Brief: Copy nothing but the lines running from the one containing "You are a GUI" through the end of the listing below. Drop the pictures.
────────────────────
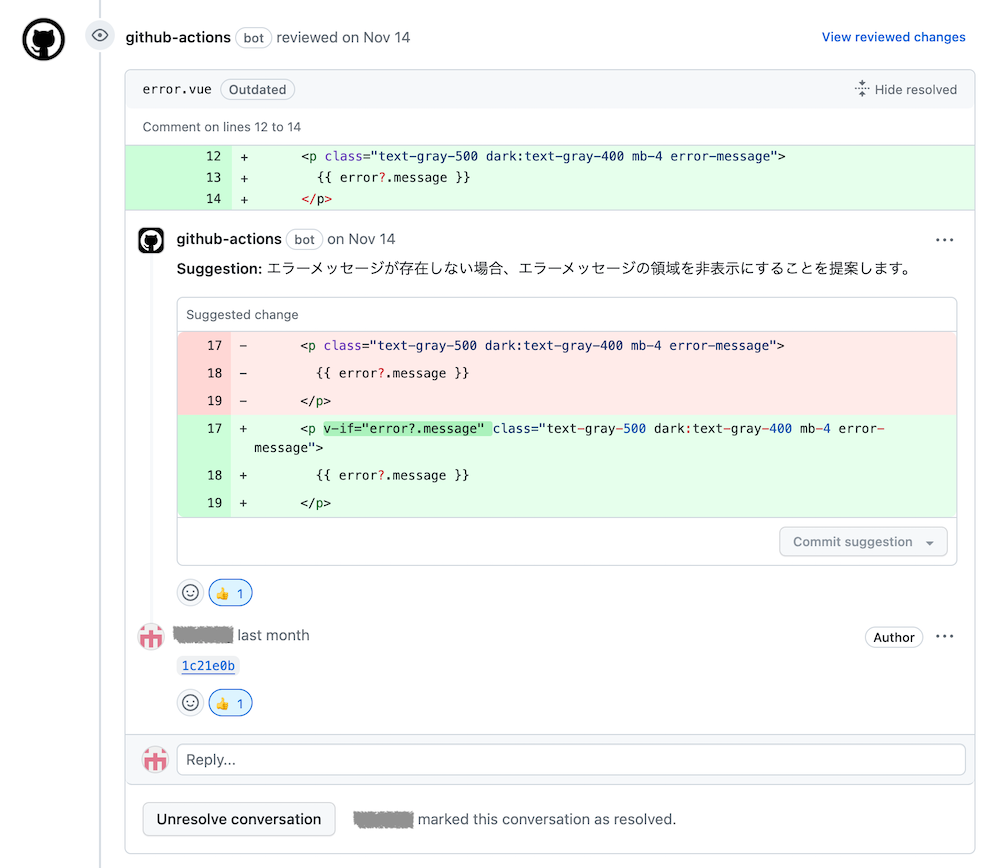Click the Outdated label badge
The width and height of the screenshot is (1000, 868).
pos(257,89)
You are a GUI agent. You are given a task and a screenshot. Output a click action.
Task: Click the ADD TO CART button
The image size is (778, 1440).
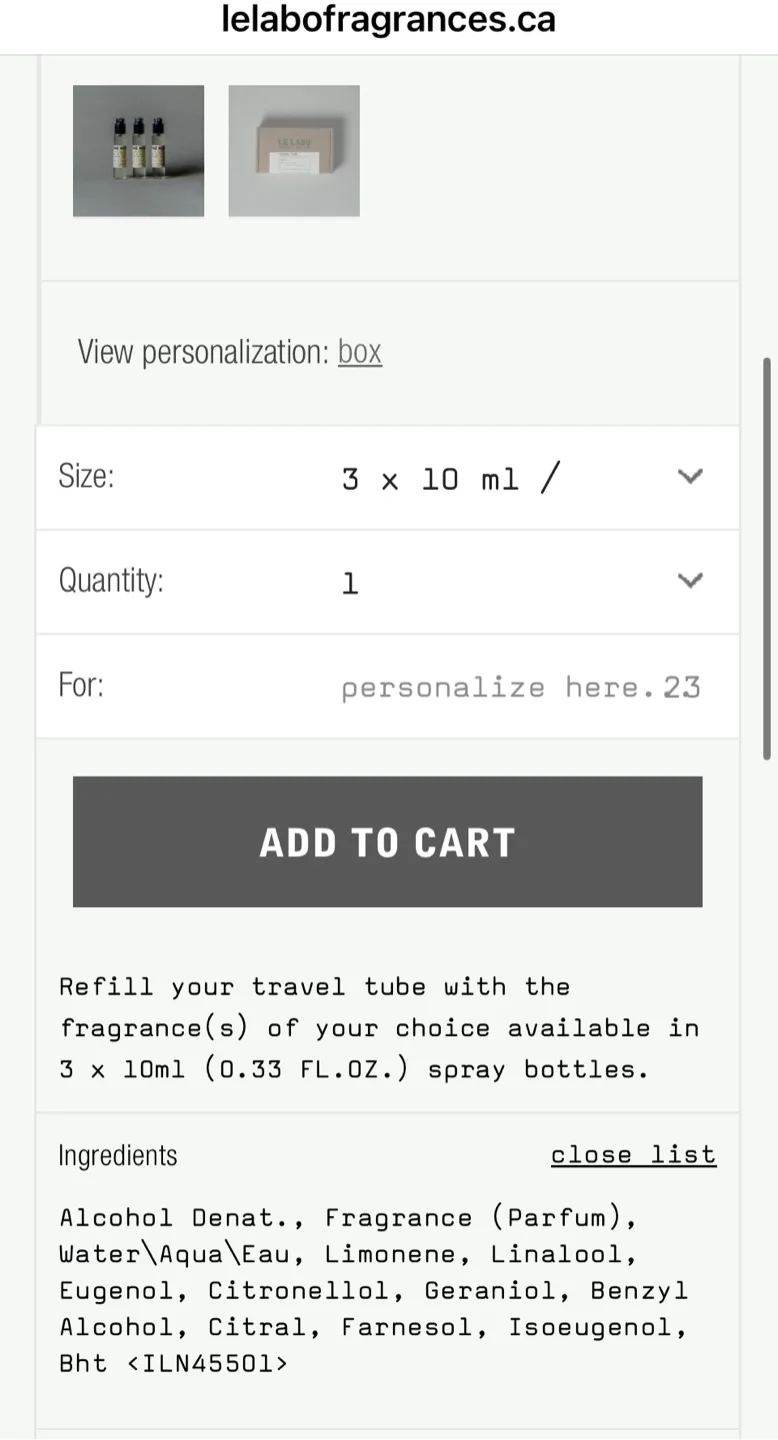click(x=388, y=841)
────────────────────
Expected answer:
You are a GUI agent. You are given a task and a screenshot. Output a click action.
Task: Click the ADD TO CART button
The image size is (778, 1440).
click(x=388, y=841)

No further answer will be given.